Maintaining Sequence of OUTPUT rows during INSERT

Question

Maintaining Sequence of OUTPUT rows during INSERT

The Dixie Flatline

SSC Guru

Points: 53354
More actions
July 6, 2016 at 3:41 pm

#327596

We are writing a stored procedure that will be doing an insert to one table followed by an update to another table. (Edited for clarification.)
The update will set the value of a target column to the newly created identity value(s) from the insert.
The key to the table to be updated is a GUID which does not exist in the table to be inserted into.
(Please do not lecture me about GUIDs being keys at this point in time. I understand and agree.)
Therefore, we have to be able to join the results of the OUTPUT back to the original table-valued parameter to get the GUID so we can subsequently do the update.
I have created the following solution using "RowIDs" to preserve the sequence of rows in the table. It is working in early testing but I can't find documentation that the OUTPUT rows will always be in the same sequence as the ORDER BY clause of the insert. This is critical or else the RowIDs of the output will not match the RowIDs of the original table-valued parameter.
Can anyone either break this, or point me to documentation which establishes this is reliable? Or, alternatively, suggest another technique?
Many thanks in advance.
- Bob
CREATE TABLE #COLORS (ColorID int identity(1,1) primary key, Color varchar(20))
insert into #colors values ('Black'),('White')
DECLARE @ColorsToAdd Table (RowID int identity(1,1) primary key, RandomGUID uniqueIdentifier, ColorToAdd varchar(20))
DECLARE @AddedColors Table (RowID int identity(1,1) primary key, AddedColorID int, AddedColor varchar(20))
insert into @ColorsToAdd(RandomGUID, ColorToAdd)
select NewID(),'Pink' union all
select NewID(),'Aqua' union all
select NewID(),'Teal' union all
select NewID(),'Gold'
select '@ColorsToAdd' as [Table],* from @ColorsToAdd
insert into #colors (color)
output inserted.ColorID, inserted.color
into @AddedColors(AddedColorID, AddedColor)
select ColorToAdd
from @colorsToAdd
order by RowID-- DOES THIS CONTRL THE SEQUENCE OF THE OUTPUT CLAUSE ???
select '@AddedColors' as [Table],* from @AddedColors
-- confirm id/color didn't change
if exists (select 1
from @ColorsToAdd ca
join @AddedColors ac on ac.RowID = ca.rowid
where AddedColor <> ColorToAdd )
begin
select 'Sequence has been lost' as [Error]
end
else
begin
select top (100) ca.*, ac.AddedColorID, ac.AddedColor
from @ColorsToAdd ca
join @AddedColors ac on ca.RowID = ac.RowID
end
-- From here, another table will be updated by matching on RandomGuid
-- and updating the target column with the value of AddedColorID
__________________________________________________
Against stupidity the gods themselves contend in vain. -- Friedrich Schiller
Stop, children, what's that sound? Everybody look what's going down. -- Stephen Stills

Viewing 15 posts - 1 through 14 (of 14 total)

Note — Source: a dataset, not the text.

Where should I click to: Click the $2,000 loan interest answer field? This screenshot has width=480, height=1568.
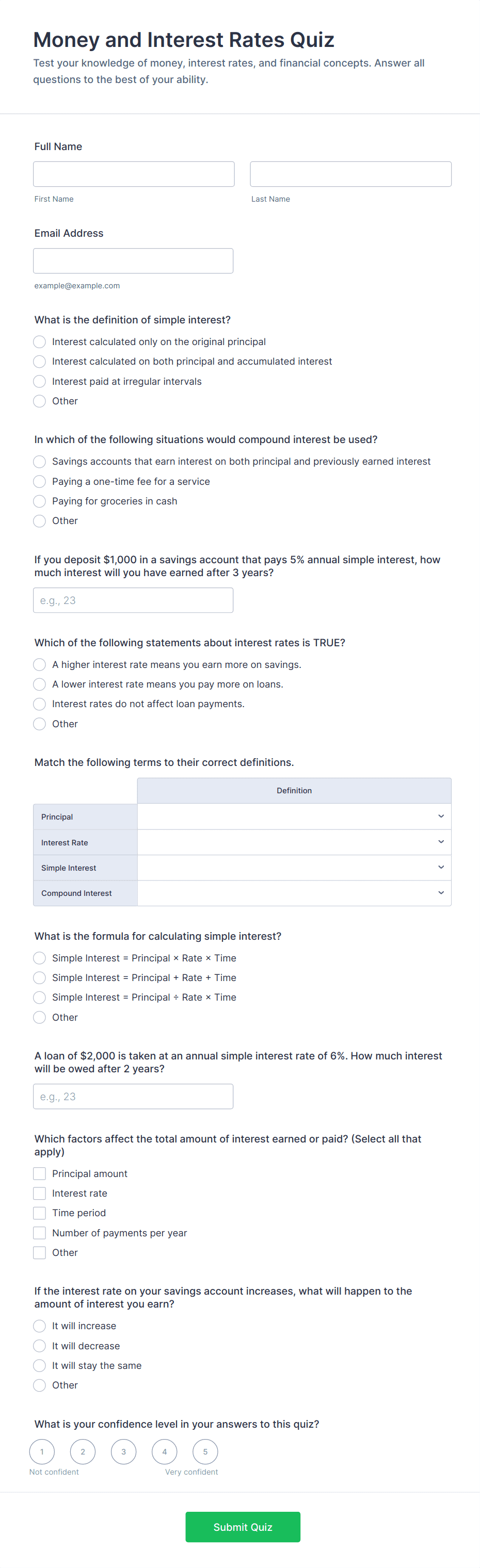[x=133, y=1096]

You must be logged in to reply to this topic. Login to reply

Jeff Moden SSC Guru Points: 1004409 More actions · Answer 1

This is the ol' batch Invoice/Invoice detail problem. I've tried many different renditions, including the very one that you've just tried and I'm here to tell you that it will eventually fail, like it did for me.

The only way to do this in a guaranteed fashion is to add the GUIDs as a part of the insert to the IDENTITY table. Of course, that also means adding a column to hold the GUID but, if you need to do such things in a batch fashion other than RBAR, then adding the GUID column is absolutely the only safe way to do it.

If you can't add the column, then you're going to have to resort to RBAR.

I'm not the only one that thinks this. Conor Cunningham (the T_SQL "god" from Microsoft) has made himself very clear on this subject more than once on MVP email... it is NOT guaranteed that the order from OUTPUT means anything.

--Jeff Moden

RBAR is pronounced "ree-bar" and is a "Modenism" for Row-By-Agonizing-Row.
First step towards the paradigm shift of writing Set Based code:
________Stop thinking about what you want to do to a ROW... think, instead, of what you want to do to a COLUMN.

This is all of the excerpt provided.